The first time I ever saw quantum entanglement for myself was in August 2011 on a road trip to Colgate University. Goodness knows how many blog posts and magazine articles have been written about the quantum realm, invariably describing it as weird. But I’d never actually seen this supposed mind-blowingness with my own eyes, which was mildly embarrassing, since I’d written a number of those posts and articles myself. In graduate school, I’d taken a quantum-mechanics class and filled two avocado-colored spiral notebooks with equations, but not once did the professor actually show us the phenomena the equations described. So when we pulled out of my driveway, I felt like a pilgrim on a voyage for which I’d spent much of my life preparing.
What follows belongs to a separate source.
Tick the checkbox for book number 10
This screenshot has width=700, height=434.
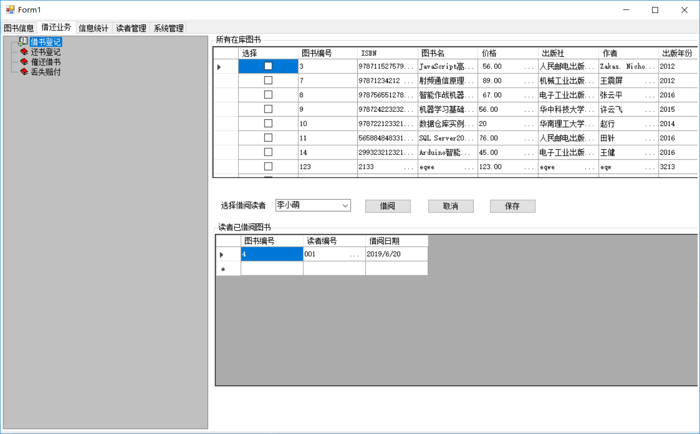268,123
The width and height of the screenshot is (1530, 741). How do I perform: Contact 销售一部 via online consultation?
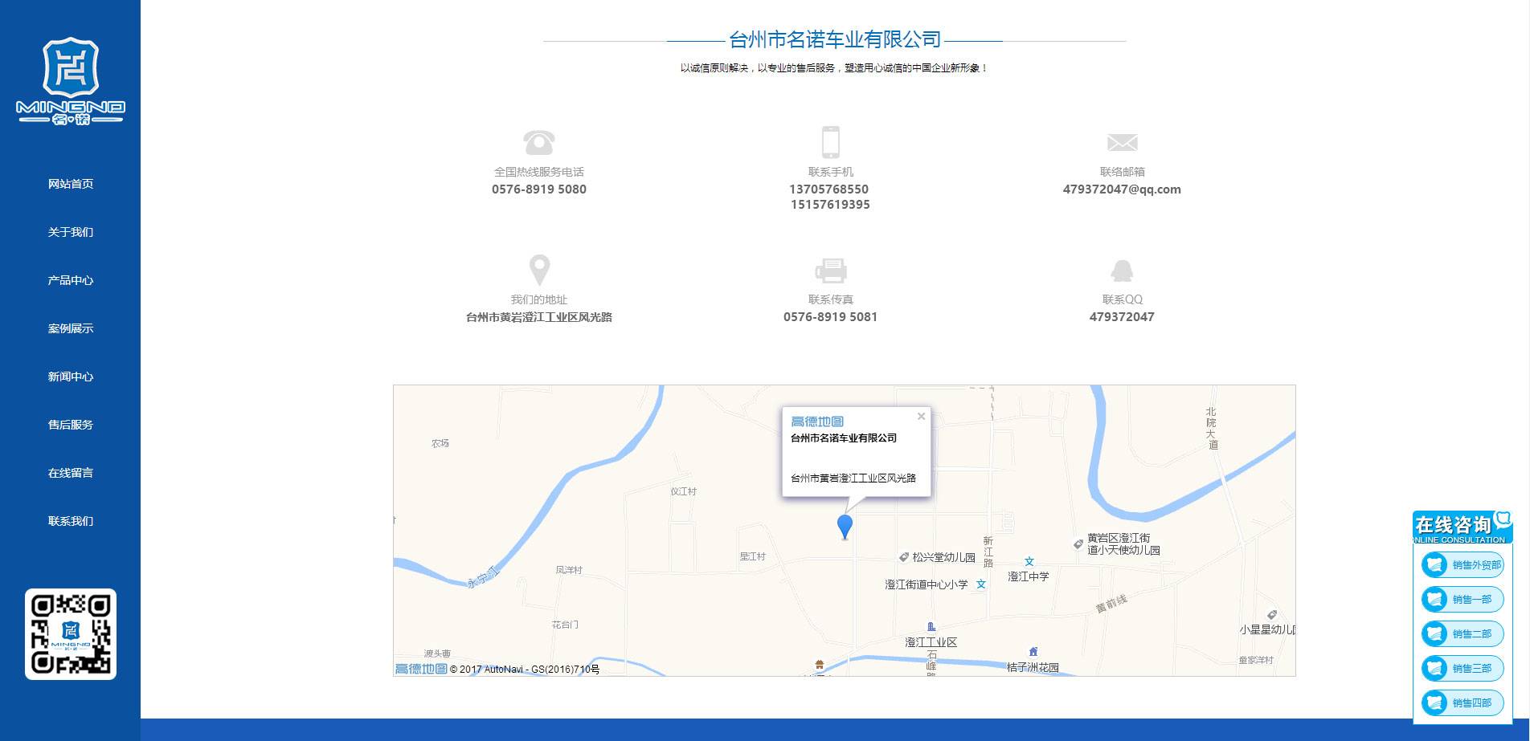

This video shows the result. It’s part two of a video project I’ve been working on with John Matson, Sci Am’s associate editor for physics, and Eric Olson, the magazine’s video guru. In part one, we and our colleague Mary Karmelek dramatized what quantum entanglement means, metaphorically. Now you get to see the non-metaphorical version.
I’d gotten to know Colgate professor Enrique Galvez a decade ago for his studies of the orbital angular momentum of light. I went back to him because of his reputation as a pioneer of quantum experiments that college students could do in a lab course, and he kindly set aside a day to demonstrate them for us. The video focuses on the famous EPR experiment that Einstein devised and published in a famous paper with Boris Podolsky and Nathan Rosen in 1935. At the end, it mentions the elaboration developed by physicist John Bell in the mid-1960s, which proved that entanglement represents a type of nonlocality—or, as Einstein put it, “spooky action at a distance.”
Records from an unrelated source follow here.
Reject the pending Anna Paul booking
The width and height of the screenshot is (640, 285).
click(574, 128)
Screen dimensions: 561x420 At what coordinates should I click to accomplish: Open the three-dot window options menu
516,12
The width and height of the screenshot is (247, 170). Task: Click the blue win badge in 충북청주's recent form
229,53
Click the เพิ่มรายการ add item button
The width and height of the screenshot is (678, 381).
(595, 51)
The experiment entails creating pairs of photons that must then run a gauntlet of polarizing filters (shown in photo above). The polarizers are oriented so that an individual photon has a 50% chance of getting through. When both photons get through their respective polarizers, the equipment registers a “coincidence.” For a pair of unentangled photons, that has a 25% chance of happening—it’s equivalent to flipping two coins and seeing two heads. For entangled photons, however, the probability ranges from 0% to 50% depending on the relative polarizer orientation. The photons are correlated in a way the ordinary laws of chance do not allow. It is as if you flipped two coins and both always landed on the same side.
Like many physics experiments, when you first see the setup, you focus on the taking in all the complexity. Much of the equipment on the lab bench is technically essential but conceptually irrelevant; it ensures the alignment of light, for example. The data readouts require some interpretation, too: to translate coincidence rates to a probability, you need to account for the efficiency of the particle detectors. “The actual doing of an EPR measurement is not very glamorous,” Galvez admits. But then it dawns on you what you’re seeing. The photons are acting in unison even though no known force or influence links them. And they do so despite being separated by the width of a hand, which, for an infrared photon, might as well be a million miles.